Сколько бы Шарлотта и Эдуард ни рассуждали о своей совместной жизни, о возникших трудностях, стараясь неизменно оставаться в рамках приличий, все же им не удается стать хозяевами положения. И только ли от силы влечения, проявляющейся в «Избирательном сродстве», это зависит? Конечно же, в романе особенно четко проступают «следы скорбной страстной необходимости», отчего те или иные события могут казаться порождением неотвратимого рока. И все же Шарлотта и Эдуард оказываются на удивление неспособными предвидеть все возможные последствия этих событий, как и по достоинству оценить предзнаменования. Шарлотта стремится ввести жизнь в колею, хотя сама тоже попадает в сети избирательного сродства. Когда она призывает себя к порядку и отказывается от своего чувства, она тем самым теряет какие-то черты своей личности, не ведая того, какую роль сыграет это отречение в дальнейшей ее супружеской жизни. А позднее, соглашаясь все же на развод, она поступает таким образом не собственных интересов ради, а из сострадания к Оттилии. В сущности, Шарлотта и Эдуард связаны весьма проблематическим браком; они беспомощны перед законом избирательного сродства, против которого, казалось бы, предостерегала их химия и который тем не менее ворвался в их жизнь. Как, однако, разрешить в данном «социальном контексте» разразившиеся конфликты и что нужно делать героям, чтобы без опасности для себя, продуктивно использовать элементарные силы избирательного сродства, отведя им должное место в своей личной жизни, как и в жизни общества? — на все эти вопросы роман ответа не дает. Ни поучительная речь Миттлера в защиту брака, ни фривольная беспечность графа, в обществе баронессы вкушающего свободную любовь, не могут считаться удовлетворительным ответом на поставленные вопросы. А уж самоубийственное покаяние Оттилии, обрекающей себя на смерть из-за того, что ранее сошла со своего пути, и вовсе не может служить образцом жизненного решения каких бы то ни было проблем.

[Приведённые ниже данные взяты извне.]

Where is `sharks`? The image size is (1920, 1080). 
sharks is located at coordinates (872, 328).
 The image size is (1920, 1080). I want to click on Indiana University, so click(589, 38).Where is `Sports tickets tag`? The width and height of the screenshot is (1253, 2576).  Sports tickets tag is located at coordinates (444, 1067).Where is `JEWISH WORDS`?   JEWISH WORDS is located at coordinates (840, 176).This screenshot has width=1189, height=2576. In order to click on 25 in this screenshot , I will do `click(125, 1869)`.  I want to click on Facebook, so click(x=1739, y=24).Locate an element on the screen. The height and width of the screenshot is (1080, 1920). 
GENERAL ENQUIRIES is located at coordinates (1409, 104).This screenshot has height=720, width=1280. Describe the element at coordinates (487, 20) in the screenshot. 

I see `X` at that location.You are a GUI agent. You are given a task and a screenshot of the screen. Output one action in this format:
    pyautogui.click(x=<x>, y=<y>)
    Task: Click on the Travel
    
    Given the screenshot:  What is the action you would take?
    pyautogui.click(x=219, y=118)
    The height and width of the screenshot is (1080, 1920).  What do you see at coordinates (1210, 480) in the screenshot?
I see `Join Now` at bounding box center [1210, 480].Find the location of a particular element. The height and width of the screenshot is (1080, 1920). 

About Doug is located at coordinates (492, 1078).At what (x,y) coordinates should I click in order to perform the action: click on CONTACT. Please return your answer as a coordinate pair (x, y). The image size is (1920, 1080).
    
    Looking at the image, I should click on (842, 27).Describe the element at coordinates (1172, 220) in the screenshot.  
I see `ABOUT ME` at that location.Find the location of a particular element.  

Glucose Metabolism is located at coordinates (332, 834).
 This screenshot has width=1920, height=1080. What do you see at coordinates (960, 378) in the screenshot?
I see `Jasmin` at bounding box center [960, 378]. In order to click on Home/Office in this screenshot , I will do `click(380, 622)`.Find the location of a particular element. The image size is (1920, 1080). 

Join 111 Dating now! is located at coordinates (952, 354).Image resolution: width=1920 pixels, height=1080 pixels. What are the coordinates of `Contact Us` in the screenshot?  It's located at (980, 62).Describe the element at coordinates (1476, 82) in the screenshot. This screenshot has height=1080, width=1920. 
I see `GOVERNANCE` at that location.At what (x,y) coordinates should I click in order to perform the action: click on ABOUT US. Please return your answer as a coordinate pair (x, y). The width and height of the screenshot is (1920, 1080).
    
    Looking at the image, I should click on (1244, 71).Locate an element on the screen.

Два высказывания Гёте об Эдуарде, казалось бы, противоречат одно другому. Он ценит в Эдуарде то, что «тот любит без оговорок» (из письма Рейнхарду от 21 февраля 1810 г. — XIII, 346). А Эккерману 21 января 1827 года он говорил об Эдуарде другое: «Я и сам его не терплю, но я должен был сделать его таким, чтобы могли развиться события романа» (Эккерман, 211). Эдуард принадлежит к породе людей типа Вертера, способных на преданность другому, страстных, но притом эгоцентричных и не умеющих навести порядок в своей жизни. Его любовь к Оттилии столь же безоглядная и страстная, сколь эгоистичная и беспощадная. Все предзнаменования он толкует в свою пользу, и именно его необузданный темперамент в решающие моменты жизни вносит опасную сумятицу: так бурно домогается он Оттилии, что в своем смятении она не может удержать ребенка в качающейся лодке, и ребенок тонет. Непоправимое свершается здесь не по воле рока, к страшным последствиям приводит человеческая безрассудность. Эдуард — обаятельный и одновременно невыносимый человек, и автор в эпилоге романа посвящает ему следующие примирительные слова: «Еще так недавно это сердце билось в нескончаемой тревоге, но вот и оно обрело нерушимый покой» (6, 434).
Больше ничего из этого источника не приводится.